Calgary hotels suffered more than $500 million in lost revenues from the start of the pandemic until the middle of last year, the association estimated.
In turn, the city’s annual reassessment process reflected the drop in property values for local hotels.
The total assessment for the industry plunged by 35 per cent between 2019 and 2022.
The combined property taxes paid by local hotel and motel owners dropped from almost $26.8 million in 2019 to $17.2 million last year.
The city also offered much-needed help to the sector, creating a program that saw hotel and motel owners defer about $2.8 million of property taxes in 2021-22.
“When the effects of the pandemic were fully in swing, accommodation property values reflected the decrease in value,” city assessor Eddie Lee said in a statement.
“Now that the effects of the pandemic have lessened, the market value of these properties (has) increased accordingly, along with increased tax responsibility. Preliminary 2024 assessment values indicate that accommodation properties are robust and resilient.”
But are these companies resilient enough to endure a tax hike that exceeds 40 per cent in one year?
Greg Kwong, regional managing director for CBRE in Calgary, compares the industry’s situation to a skier who has suffered a terrible tumble and is struggling to get back on their feet.
“We’ve put our equipment on and we’re just starting to go down the hill again and ski again, but we’re still hurting and there’s some bruises,” Kwong said.
“Hotels lost millions and millions of dollars … . They’re just starting to make money, but that money is not going in their pockets — that’s going to pay back debts that they’ve accumulated over the past three years.”
Zia credits the city for helping the industry during a bleak period.
Yet, few hotels are profitable today, he said.
Business in 2023 has been strong, but he does not expect the growth rates to be repeated — as leisure travel returns to normal — while borrowing costs, utilities, labour expenses and other bills are still escalating.
“What we’ve asked the city to do is consider a smoother ascent,” he said.
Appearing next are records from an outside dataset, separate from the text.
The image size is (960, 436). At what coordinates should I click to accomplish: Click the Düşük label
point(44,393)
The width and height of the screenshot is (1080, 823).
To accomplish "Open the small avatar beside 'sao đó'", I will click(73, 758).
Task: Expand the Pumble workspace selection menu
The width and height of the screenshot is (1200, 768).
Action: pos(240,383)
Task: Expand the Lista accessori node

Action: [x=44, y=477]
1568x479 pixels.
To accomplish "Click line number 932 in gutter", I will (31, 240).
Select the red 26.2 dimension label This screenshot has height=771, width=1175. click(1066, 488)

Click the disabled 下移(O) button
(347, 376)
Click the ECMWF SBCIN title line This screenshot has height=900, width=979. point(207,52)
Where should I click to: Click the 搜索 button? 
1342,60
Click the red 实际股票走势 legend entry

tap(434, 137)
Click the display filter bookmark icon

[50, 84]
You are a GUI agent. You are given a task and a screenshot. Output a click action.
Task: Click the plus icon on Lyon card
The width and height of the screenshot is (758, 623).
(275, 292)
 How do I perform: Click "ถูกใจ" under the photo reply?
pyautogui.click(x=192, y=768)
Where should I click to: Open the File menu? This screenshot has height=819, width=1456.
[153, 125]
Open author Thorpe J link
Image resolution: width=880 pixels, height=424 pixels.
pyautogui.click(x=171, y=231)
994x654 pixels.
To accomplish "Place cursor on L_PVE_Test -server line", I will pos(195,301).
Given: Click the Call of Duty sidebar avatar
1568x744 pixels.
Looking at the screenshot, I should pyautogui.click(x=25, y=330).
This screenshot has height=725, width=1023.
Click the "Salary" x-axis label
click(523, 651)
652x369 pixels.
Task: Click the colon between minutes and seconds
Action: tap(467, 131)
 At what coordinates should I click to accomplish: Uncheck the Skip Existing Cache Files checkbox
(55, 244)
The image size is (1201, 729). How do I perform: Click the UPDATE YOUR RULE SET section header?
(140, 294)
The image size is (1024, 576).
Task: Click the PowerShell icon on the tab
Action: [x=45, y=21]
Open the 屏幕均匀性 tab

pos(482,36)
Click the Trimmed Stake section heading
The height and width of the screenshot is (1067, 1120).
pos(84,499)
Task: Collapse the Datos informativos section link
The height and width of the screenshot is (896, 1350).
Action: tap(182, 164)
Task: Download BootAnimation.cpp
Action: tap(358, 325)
Coun. Terry Wong, whose ward includes downtown Calgary where many hotels are located, said it’s premature to start talking about finding ways to buffer the industry from a jump in next year’s tax bill.
He noted the assessment data hasn’t been finalized and a broader debate is also coming on the overall split between business and residential property taxes.
“It’s too early to speculate (whether) should we do something special for anybody,” Wong said.
At First Canadian Management Corp., which owns 17 hotels across the country, the company is used to seeing increases in municipal property taxes, “but we don’t get jolts like this,” said Ismail.
If a 40-plus per cent increase comes to pass, he anticipates it will add about $100,000 to the tax bills for each of its three Calgary hotels.
“Somebody feels that 2023 was a great year and now we can go to the hotel industry and tell them to cough up,” added Ismail.
“I cannot see the logic in how you come up with such an increase, especially when our industry went through such a decline.”
Chris Varcoe is a Calgary Herald columnist.